WHAT YOU ARE ASKED TO DO:
From the data below, return the exact lines starting at the line containing "[Search] (1268, 45)" and ending at the line containing "Learn More (99, 2518)", both included, and nothing else.

====== SUPPLIED RECORDS

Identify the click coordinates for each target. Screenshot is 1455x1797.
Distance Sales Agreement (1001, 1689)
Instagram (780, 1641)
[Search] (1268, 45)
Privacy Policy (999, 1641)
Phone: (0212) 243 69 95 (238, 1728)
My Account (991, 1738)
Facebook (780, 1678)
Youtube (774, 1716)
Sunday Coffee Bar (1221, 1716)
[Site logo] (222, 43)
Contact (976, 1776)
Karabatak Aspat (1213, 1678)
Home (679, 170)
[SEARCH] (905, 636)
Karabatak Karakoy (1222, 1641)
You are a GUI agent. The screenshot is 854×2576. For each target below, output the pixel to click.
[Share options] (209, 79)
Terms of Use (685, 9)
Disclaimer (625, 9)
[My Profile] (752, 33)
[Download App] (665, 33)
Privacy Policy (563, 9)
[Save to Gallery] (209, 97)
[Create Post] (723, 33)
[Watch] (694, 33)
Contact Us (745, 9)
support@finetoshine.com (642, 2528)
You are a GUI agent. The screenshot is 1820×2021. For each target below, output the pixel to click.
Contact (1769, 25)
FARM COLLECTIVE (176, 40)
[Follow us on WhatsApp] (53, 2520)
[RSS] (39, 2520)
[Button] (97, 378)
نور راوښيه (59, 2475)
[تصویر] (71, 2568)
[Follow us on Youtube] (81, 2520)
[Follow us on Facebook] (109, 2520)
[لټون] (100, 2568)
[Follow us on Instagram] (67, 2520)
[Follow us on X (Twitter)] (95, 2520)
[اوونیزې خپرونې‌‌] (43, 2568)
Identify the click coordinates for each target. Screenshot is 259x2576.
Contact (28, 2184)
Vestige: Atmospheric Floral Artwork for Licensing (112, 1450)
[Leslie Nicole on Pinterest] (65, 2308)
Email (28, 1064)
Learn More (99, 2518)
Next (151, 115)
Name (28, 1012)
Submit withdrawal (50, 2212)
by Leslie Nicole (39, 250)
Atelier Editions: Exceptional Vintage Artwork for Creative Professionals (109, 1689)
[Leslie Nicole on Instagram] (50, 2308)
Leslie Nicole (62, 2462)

============

ANSWER BOX:
[Search] (1268, 45)
Privacy Policy (999, 1641)
Phone: (0212) 243 69 95 (238, 1728)
My Account (991, 1738)
Facebook (780, 1678)
Youtube (774, 1716)
Sunday Coffee Bar (1221, 1716)
[Site logo] (222, 43)
Contact (976, 1776)
Karabatak Aspat (1213, 1678)
Home (679, 170)
[SEARCH] (905, 636)
Karabatak Karakoy (1222, 1641)
You are a GUI agent. The screenshot is 854×2576. For each target below, output the pixel to click.
[Share options] (209, 79)
Terms of Use (685, 9)
Disclaimer (625, 9)
[My Profile] (752, 33)
[Download App] (665, 33)
Privacy Policy (563, 9)
[Save to Gallery] (209, 97)
[Create Post] (723, 33)
[Watch] (694, 33)
Contact Us (745, 9)
support@finetoshine.com (642, 2528)
You are a GUI agent. The screenshot is 1820×2021. For each target below, output the pixel to click.
Contact (1769, 25)
FARM COLLECTIVE (176, 40)
[Follow us on WhatsApp] (53, 2520)
[RSS] (39, 2520)
[Button] (97, 378)
نور راوښيه (59, 2475)
[تصویر] (71, 2568)
[Follow us on Youtube] (81, 2520)
[Follow us on Facebook] (109, 2520)
[لټون] (100, 2568)
[Follow us on Instagram] (67, 2520)
[Follow us on X (Twitter)] (95, 2520)
[اوونیزې خپرونې‌‌] (43, 2568)
Identify the click coordinates for each target. Screenshot is 259x2576.
Contact (28, 2184)
Vestige: Atmospheric Floral Artwork for Licensing (112, 1450)
[Leslie Nicole on Pinterest] (65, 2308)
Email (28, 1064)
Learn More (99, 2518)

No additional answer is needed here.